INFORMATION GIVEN:
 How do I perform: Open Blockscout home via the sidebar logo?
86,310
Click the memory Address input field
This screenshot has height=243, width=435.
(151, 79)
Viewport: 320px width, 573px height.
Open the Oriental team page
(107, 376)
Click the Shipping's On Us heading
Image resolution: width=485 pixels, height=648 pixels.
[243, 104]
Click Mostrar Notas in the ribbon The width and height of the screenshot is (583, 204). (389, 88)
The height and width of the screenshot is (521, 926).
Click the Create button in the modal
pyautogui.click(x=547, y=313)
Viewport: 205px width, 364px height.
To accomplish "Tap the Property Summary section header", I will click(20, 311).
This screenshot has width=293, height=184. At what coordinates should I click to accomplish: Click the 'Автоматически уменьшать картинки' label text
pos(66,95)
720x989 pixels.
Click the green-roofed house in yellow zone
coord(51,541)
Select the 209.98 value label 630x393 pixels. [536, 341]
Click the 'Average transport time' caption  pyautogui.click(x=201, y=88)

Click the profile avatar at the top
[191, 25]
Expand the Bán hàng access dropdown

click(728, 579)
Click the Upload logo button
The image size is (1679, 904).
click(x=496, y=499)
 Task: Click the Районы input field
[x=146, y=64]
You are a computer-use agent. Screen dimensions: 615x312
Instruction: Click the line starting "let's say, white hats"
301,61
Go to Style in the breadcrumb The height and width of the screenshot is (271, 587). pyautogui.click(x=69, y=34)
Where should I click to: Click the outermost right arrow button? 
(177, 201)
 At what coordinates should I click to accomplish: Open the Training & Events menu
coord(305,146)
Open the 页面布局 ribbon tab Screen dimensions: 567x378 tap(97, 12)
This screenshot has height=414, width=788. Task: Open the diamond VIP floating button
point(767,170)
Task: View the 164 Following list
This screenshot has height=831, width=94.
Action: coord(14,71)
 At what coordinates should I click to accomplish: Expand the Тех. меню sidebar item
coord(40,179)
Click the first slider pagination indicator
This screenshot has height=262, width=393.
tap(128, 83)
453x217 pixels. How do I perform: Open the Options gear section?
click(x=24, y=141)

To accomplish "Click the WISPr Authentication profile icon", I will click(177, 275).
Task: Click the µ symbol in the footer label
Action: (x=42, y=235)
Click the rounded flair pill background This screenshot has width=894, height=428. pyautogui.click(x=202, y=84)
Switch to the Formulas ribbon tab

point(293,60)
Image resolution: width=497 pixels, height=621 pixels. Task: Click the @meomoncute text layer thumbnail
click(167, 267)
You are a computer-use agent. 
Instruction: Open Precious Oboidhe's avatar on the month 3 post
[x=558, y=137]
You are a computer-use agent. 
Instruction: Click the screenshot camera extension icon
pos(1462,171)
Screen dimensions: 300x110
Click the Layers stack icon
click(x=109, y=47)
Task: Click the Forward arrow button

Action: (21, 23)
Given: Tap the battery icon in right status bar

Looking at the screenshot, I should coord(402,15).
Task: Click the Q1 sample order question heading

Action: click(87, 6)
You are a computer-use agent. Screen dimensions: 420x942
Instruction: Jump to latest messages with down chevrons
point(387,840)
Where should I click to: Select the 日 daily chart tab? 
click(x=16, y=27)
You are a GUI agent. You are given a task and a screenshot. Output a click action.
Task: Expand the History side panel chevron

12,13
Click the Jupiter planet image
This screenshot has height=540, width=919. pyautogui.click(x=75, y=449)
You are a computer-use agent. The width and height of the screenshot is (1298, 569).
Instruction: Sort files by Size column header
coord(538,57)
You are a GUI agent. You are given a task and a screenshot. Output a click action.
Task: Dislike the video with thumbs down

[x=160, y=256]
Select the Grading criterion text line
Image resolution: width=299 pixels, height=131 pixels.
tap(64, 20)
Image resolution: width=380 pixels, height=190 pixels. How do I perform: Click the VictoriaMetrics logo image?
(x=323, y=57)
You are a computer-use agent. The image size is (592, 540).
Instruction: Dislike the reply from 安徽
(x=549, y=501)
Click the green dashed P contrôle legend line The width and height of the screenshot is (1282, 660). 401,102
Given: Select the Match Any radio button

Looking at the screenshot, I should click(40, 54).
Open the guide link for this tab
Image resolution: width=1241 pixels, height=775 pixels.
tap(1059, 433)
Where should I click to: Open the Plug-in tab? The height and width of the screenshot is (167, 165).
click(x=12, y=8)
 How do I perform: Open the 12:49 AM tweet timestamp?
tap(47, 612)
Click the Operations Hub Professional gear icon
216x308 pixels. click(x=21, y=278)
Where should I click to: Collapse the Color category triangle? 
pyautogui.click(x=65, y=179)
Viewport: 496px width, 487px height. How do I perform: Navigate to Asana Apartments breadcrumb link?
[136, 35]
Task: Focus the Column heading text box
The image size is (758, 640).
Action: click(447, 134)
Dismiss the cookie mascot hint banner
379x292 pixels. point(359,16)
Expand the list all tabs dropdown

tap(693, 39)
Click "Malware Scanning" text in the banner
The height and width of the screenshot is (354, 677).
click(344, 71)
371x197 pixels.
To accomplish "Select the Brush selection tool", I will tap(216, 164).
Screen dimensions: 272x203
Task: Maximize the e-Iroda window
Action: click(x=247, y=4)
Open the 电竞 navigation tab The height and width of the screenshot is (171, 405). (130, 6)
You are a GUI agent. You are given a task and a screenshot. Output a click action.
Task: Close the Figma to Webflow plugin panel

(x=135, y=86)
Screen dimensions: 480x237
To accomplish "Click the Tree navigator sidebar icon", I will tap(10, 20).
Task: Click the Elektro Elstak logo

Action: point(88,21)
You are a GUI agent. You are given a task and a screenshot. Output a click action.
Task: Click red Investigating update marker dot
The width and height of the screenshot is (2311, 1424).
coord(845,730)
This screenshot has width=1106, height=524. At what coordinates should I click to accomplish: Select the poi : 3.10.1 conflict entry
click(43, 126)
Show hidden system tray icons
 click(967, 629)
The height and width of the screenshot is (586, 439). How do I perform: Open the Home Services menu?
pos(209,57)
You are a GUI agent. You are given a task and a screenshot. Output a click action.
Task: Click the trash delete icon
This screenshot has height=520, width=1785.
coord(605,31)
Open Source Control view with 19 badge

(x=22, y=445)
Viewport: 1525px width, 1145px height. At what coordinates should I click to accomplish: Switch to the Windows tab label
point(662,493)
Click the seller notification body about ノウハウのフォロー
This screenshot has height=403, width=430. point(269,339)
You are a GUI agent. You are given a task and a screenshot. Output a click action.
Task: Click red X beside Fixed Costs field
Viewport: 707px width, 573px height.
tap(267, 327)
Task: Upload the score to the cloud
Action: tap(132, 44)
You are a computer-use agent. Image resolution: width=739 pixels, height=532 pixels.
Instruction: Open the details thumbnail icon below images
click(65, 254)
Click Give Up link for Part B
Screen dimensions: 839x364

EXERCISE AIM: Please convert the listing lines starting at the one containing "Click Mostrar Notas" and ending at the one containing "[x=146, y=64]" into a JSON list of strings, one string per line, with blank lines left out.

SOLUTION TO THE EXERCISE:
[
  "Click Mostrar Notas in the ribbon The width and height of the screenshot is (583, 204). (389, 88)",
  "The height and width of the screenshot is (521, 926).",
  "Click the Create button in the modal",
  "pyautogui.click(x=547, y=313)",
  "Viewport: 205px width, 364px height.",
  "To accomplish \"Tap the Property Summary section header\", I will click(20, 311).",
  "This screenshot has width=293, height=184. At what coordinates should I click to accomplish: Click the 'Автоматически уменьшать картинки' label text",
  "pos(66,95)",
  "720x989 pixels.",
  "Click the green-roofed house in yellow zone",
  "coord(51,541)",
  "Select the 209.98 value label 630x393 pixels. [536, 341]",
  "Click the 'Average transport time' caption  pyautogui.click(x=201, y=88)",
  "Click the profile avatar at the top",
  "[191, 25]",
  "Expand the Bán hàng access dropdown",
  "click(728, 579)",
  "Click the Upload logo button",
  "The image size is (1679, 904).",
  "click(x=496, y=499)",
  " Task: Click the Районы input field",
  "[x=146, y=64]"
]